Sal introduces arccosine, which is the inverse function of cosine, and discusses its principal range. Created by Sal Khan.

## Want to join the conversation?

- i am lost. it seems that the only way i can solve these problems is by memorizing the unit circle. can someone please explain the intuition behind this? what happens when the answer is not 30,60,90 or 45 degrees(43 votes)
- Memorizing the unit circle is helpful in Trigonometry but not necessary. I suggest knowing all you can about how the unit circle works. Sal has some great videos on the unit circle that you could watch. When working in radians, most pre-calculus/ trigonometry courses have you work with 30-60-90 triangle and 45-45-90 triangles on the unit circle. Also when your not working with those specific degrees you inquired about, most courses have you switch to a calculator instead of the by hand method.

But anything on the unit circle can be solved with knowing the Pythagorean theorem as Jatin stated already.(43 votes)

- what is the difference between range and domain?(7 votes)
- The domain is the set of all of the values that you can feed into a function, and the range is the set of all of the values that can come out of it.(57 votes)

- I'm having a lot of trouble with this subject. Could somebody walk me through a detailed explanation of this problem; What is the principal value of sin^-1 (-1/2)?(6 votes)
- I can never find a better explanation to a topic than that explained by Sal.(4 votes)

- Is there any set formula that could be used to find arcsin, arccos, and arctan?(15 votes)
- Not really, but it's easy and much better if you just think it through, It just takes an extra few seconds and it ensures you don't make any mistakes.(8 votes)

- Why do you restrict arccos to only the first two quadrants?(13 votes)
- Because in a function F defined as F(x)=cos(x) for example, you cannot have one x giving multiple F(x) values. If you accepted multiple y values to one x value, then it would not be a function, because of the definition of what a function is, but a binary relation instead.(4 votes)

- Could there be such a thing as arcsecant, arccosecant, and arccotangent?(13 votes)
- At3:34, how does Sal know the triangle is a 30-60-90?(6 votes)
- Because of the sides.

The basic 30-60-90 triangle has sides 2, 1, and sqr 3 (Watch "Example: Solving a 30-60-90 triangle", "Intro to 30-60-90 Triangles", "30-60-90 Triangles II"...), you can use them to find out angles and points on graphs, with this question, instead of 1 the side is 1/2, so to find the rest of the sides you simply half all the sides of the basic triangle and it is still a 30-60-90 triangle but now it fits the triangle on the graph and you can solve the problem.(11 votes)

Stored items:
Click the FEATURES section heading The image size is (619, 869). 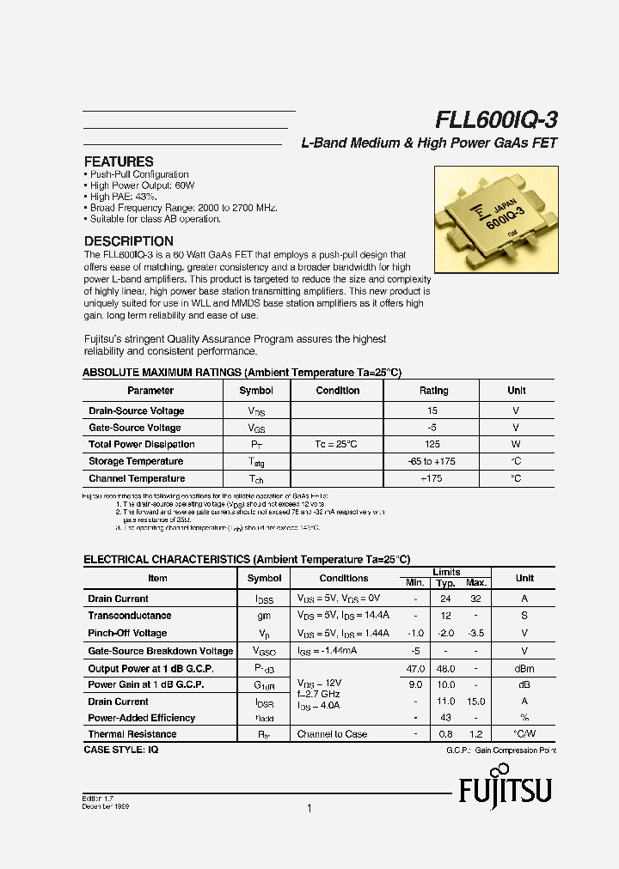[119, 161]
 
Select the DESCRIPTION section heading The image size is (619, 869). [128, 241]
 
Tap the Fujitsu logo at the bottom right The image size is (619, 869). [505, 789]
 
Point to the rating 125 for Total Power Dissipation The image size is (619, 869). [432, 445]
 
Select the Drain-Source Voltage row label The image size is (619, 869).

BRIEF A:
Write out the arccosine discussion again from "- I can never" through "of the sides.", substituting "general relation" for "binary relation".
BRIEF B:
Answer these questions from the arccosine discussion, one answer per line:
(i) According to the reply on range and domain, what is the domain?
(ii) What side lengths are given for the basic 30-60-90 triangle?
(iii) Who is credited with creating the arccosine lesson?

FULL ANSWER A:
- I can never find a better explanation to a topic than that explained by Sal.(4 votes)

- Is there any set formula that could be used to find arcsin, arccos, and arctan?(15 votes)
- Not really, but it's easy and much better if you just think it through, It just takes an extra few seconds and it ensures you don't make any mistakes.(8 votes)

- Why do you restrict arccos to only the first two quadrants?(13 votes)
- Because in a function F defined as F(x)=cos(x) for example, you cannot have one x giving multiple F(x) values. If you accepted multiple y values to one x value, then it would not be a function, because of the definition of what a function is, but a general relation instead.(4 votes)

- Could there be such a thing as arcsecant, arccosecant, and arccotangent?(13 votes)
- At3:34, how does Sal know the triangle is a 30-60-90?(6 votes)
- Because of the sides.

FULL ANSWER B:
(i) The set of all of the values that you can feed into a function.
(ii) 2, 1, and sqr 3.
(iii) Sal Khan.